Discriminant analysis uses characteristics of a set of objects to classify a collection into classes. In Gaeapas the collection of objects are geological situations, say petroleum systems, that can be split in a class with HC charge and another that has no HC charge. Her the objective is not so much to classify an object (say prospect) to be in one class or the other, but to estimate the probability of class membership, see van der Geer (1972). We will arbitrarily call the first one class 1 and the other (dry) class 2. Discriminant analysis then uses a number of characteristics (variables), such as SR thickness, TOC, Maturity, etc. to find an equation that in an optimal way distinguishes between the two classes. Such an equation gives the "Discriminant Score".

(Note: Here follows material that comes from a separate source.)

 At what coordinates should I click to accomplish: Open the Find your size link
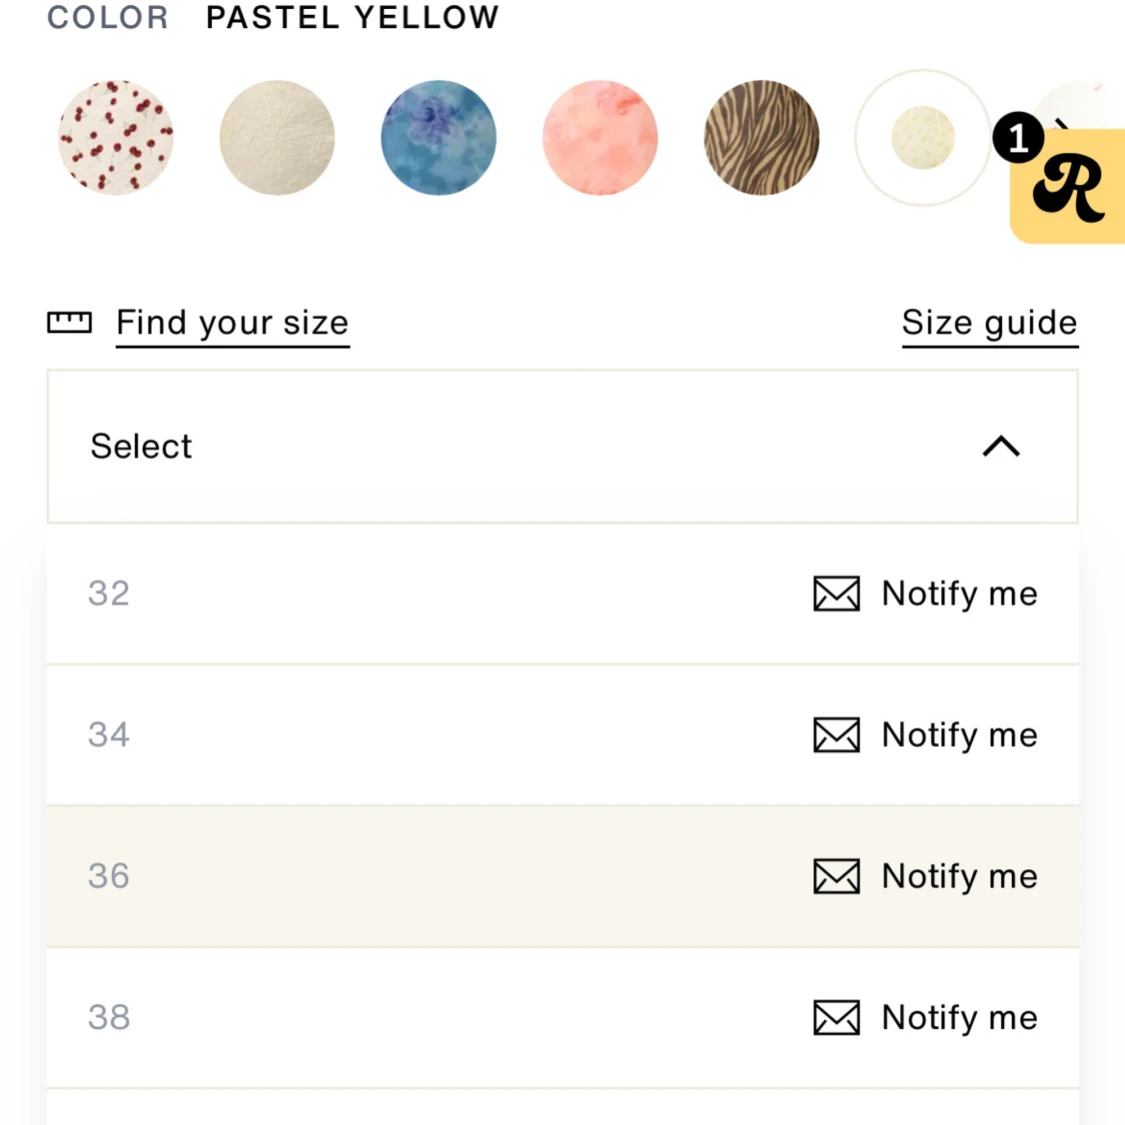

What happens can be imagined in space. The items in the collection have e.g. 6 characteristics. The values of the variables are distances along 6 dimensions. So in 6-dimensional space each item in the learning (calibration) set can be plotted as a point. Normally class 1 and class 2 points form a more or less overlapping cloud of points. Discriminant analysis finds a one-dimensional line through this space onto which all the points can be projected. If the analysis is successful, most of the class 2 points will be on the left and class 1 on the right, with a mix in the middle. The distances measured along this line are the discriminant scores.

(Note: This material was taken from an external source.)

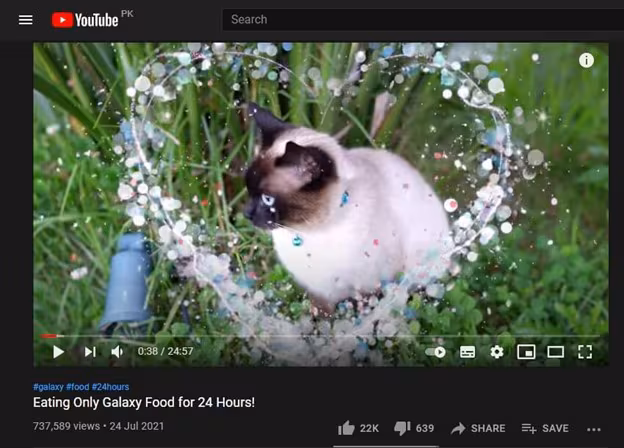Go to YouTube home via logo
The width and height of the screenshot is (624, 448).
click(x=85, y=20)
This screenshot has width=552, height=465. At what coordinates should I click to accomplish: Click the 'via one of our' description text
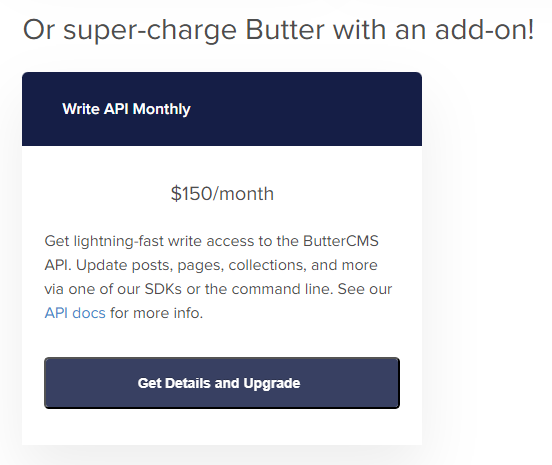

This allows us to form a histogram, or more precisely, a probability density function (pdf) for each class. So far, the reverend Thomas Bayes (1702-1761) has not meddled with this. But now we realize that the classification is not perfect because of the overlap of points and hence of the histograms or pdfs. With help of Bayes we can find a posterior probability of P[HC] that corresponds to a given discriminant score. The procedure is given in the figure below:

We start off with the local prior P[HC], in this example 0.450 and shown as a horizontal line at height = 0.450. The constant level of this line symbolically means that as yet no information of discriminant scores is used. The latter information is used to update the local prior to a posterior as indicated by the calculations. This involves the concept of "Odds", an old term from gambling. It is a probability divided by (1 minus the probability) i.e. p / ( 1 - p). It comes in handy because the simple Bayes formula applied is in terms of odds. The update also involves the "likelihood ratio", L1/L2. This a ratio of the ordinates to the two pdfs at the position of the discriminant score. As we are somewhat more in the red curve of class 1 that that of two, the L1 > L2. This is good news. The local prior of 0.450 becomes the better posterior 0.630, after conversion of the posterior odds to a probability.